We are not asking for $5 a mile.

We just want a living pay, every city should be at minimum $1.50 mile, $0.30 min, min fare $5 and NO SRF.


----------



## haji (Jul 17, 2014)

my prediction this scam will come to an end , remember napster


----------



## MKEUber (Aug 20, 2014)

Avanti said:


> The reason so many people are employed by ridesharing apps like Uber and Lyft are because of their convenience and accessablity to the customer. The low prices are a big part of accessibility to the customer and a main reason why so many people use Uber and Lyft. If you all continue to push for higher wages and health insurance, the prices per ride will skyrocket and we will have way less customers. Your paychecks will be measly and you will put more drivers out of work, including yourself eventually, unless you are just happy with a small paycheck (not enough to pay your bills) and insurance. Also you be helping taxi componies to do away with our rides haring status and really mess everything up. Thank you GREEDY DRIVERS. I by the way am a driver myself.

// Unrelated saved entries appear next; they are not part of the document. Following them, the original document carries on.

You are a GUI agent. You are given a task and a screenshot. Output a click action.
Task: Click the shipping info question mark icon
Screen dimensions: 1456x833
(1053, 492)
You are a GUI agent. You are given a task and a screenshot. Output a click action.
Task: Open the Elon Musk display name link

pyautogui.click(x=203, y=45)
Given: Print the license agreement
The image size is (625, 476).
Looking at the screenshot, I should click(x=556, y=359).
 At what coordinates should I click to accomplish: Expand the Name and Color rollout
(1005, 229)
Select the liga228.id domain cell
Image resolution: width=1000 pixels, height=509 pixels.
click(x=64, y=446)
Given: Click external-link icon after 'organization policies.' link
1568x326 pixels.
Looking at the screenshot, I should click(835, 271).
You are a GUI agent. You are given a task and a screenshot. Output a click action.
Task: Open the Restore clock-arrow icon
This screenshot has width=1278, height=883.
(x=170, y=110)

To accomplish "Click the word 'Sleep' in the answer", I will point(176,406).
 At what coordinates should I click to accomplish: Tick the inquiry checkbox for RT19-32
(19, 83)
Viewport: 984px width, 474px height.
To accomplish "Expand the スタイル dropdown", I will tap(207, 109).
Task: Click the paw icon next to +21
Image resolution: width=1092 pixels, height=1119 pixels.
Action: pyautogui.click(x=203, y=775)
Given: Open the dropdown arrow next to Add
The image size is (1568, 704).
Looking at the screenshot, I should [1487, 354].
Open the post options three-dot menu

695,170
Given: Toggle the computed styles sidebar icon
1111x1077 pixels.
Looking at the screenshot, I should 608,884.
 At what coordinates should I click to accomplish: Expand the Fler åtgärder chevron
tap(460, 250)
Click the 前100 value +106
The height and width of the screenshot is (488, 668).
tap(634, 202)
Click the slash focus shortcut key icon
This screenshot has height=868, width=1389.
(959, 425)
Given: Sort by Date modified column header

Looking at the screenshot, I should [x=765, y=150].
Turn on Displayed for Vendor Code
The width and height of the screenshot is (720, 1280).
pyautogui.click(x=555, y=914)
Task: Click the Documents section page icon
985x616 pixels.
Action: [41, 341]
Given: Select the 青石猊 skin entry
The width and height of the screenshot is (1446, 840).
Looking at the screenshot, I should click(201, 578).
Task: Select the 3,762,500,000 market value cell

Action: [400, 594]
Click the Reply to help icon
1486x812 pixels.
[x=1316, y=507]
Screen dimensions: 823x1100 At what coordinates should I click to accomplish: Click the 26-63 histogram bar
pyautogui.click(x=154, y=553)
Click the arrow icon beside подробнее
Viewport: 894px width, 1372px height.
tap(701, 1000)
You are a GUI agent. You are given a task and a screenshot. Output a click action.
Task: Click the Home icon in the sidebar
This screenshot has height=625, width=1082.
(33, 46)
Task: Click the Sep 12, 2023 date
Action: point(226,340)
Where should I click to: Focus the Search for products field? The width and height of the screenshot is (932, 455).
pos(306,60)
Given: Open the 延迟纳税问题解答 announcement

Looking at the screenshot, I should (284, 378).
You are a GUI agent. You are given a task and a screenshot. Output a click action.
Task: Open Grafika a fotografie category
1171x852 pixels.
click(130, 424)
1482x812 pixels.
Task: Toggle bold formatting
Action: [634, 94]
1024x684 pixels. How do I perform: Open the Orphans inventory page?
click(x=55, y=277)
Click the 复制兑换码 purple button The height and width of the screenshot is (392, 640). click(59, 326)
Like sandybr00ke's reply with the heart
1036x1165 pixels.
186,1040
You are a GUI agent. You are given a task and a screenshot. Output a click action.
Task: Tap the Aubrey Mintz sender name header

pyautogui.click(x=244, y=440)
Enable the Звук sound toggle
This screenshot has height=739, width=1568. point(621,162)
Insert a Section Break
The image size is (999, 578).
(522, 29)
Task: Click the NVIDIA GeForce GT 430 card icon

Yes, we all understand it can go both ways. The problem is that today it is way too against the driver and way too favorable for the passengers. There is a happy medium that Uber is purposely trying to avoid in their race to the bottom.


----------



## Paul Vincent (Jan 15, 2016)

Travis Kalanik before UBER used to run a website like Napster, file sharing. He was sued.. then filed for bankruptcy according to the bio in business week or one of the business sites. I'm tired of him pointing out to guaranteed wages that UBER pays (Ha ha ) totally failing to mention that UBER still takes their 20 to 30% commission from the 15 bucks and we have to spend money for gas to make anything.. he ignores that and so does the press. Travis must think we're all morons. Does he even have a penis? Because he sure sounds like a pu××y. Please forgive me if I offended anybody with my Saturday afternoon English


----------



## Paul Vincent (Jan 15, 2016)

Oh my goodness it wouldn't let me post the word pu#sy, kitty kitty kitty


----------



## tohellwithu (Nov 30, 2014)

Paul Vincent said:


> Travis Kalanik before UBER used to run a website like Napster, file sharing. He was sued.. then filed for bankruptcy according to the bio in business week or one of the business sites. I'm tired of him pointing out to guaranteed wages that UBER pays (Ha ha ) totally failing to mention that UBER still takes their 20 to 30% commission from the 15 bucks and we have to spend money for gas to make anything.. he ignores that and so does the press. Travis must think we're all morons. Does he even have a penis? Because he sure sounds like a pu××y. Please forgive me if I offended anybody with my Saturday afternoon English


Well Napster was Sue and shutdown so uber will be in near future. Napster failed coz of music label not going digital and scared. Uber will fail coz of driver not being happy and employment status. The common problem is " making happy bothside"...Napster did not make music label happy and uber did not make driver happy so it will fail.


----------



## EX_ (Jan 31, 2016)

Paul Vincent said:


> Oh my goodness it wouldn't let me post the word pu#sy, kitty kitty kitty


Blame the moderators who are living in a perpetual groundhog day of forum etiquette contradictions and polar opposites.

Just sayin'...


----------



## CityGirl (Nov 29, 2014)

Paul Vincent said:


> I'm not sure I can wait until 2025


My car won't last to 2025. Can't afford a simple oil change at these rates!


----------



## Abraxas79 (Feb 7, 2016)

14gIV said:


> Ok here goes my theory, please tell me who agrees:
> 
> I read on here that lots of drivers are angry, lower rates, no tipping, i've read all all
> 
> ...


Indeed, I would add that if I owned a nice car, I would keep it parked in a heated underground parking lot and simply use Uber to get around. Its the driver destroying his own car. He is the fool. The rates are competing with bus fare.


----------



## 14gIV (Dec 12, 2015)

Abraxas79 said:


> Indeed, I would add that if I owned a nice car, I would keep it parked in a heated underground parking lot and simply use Uber to get around. Its the driver destroying his own car. He is the fool. The rates are competing with bus fare.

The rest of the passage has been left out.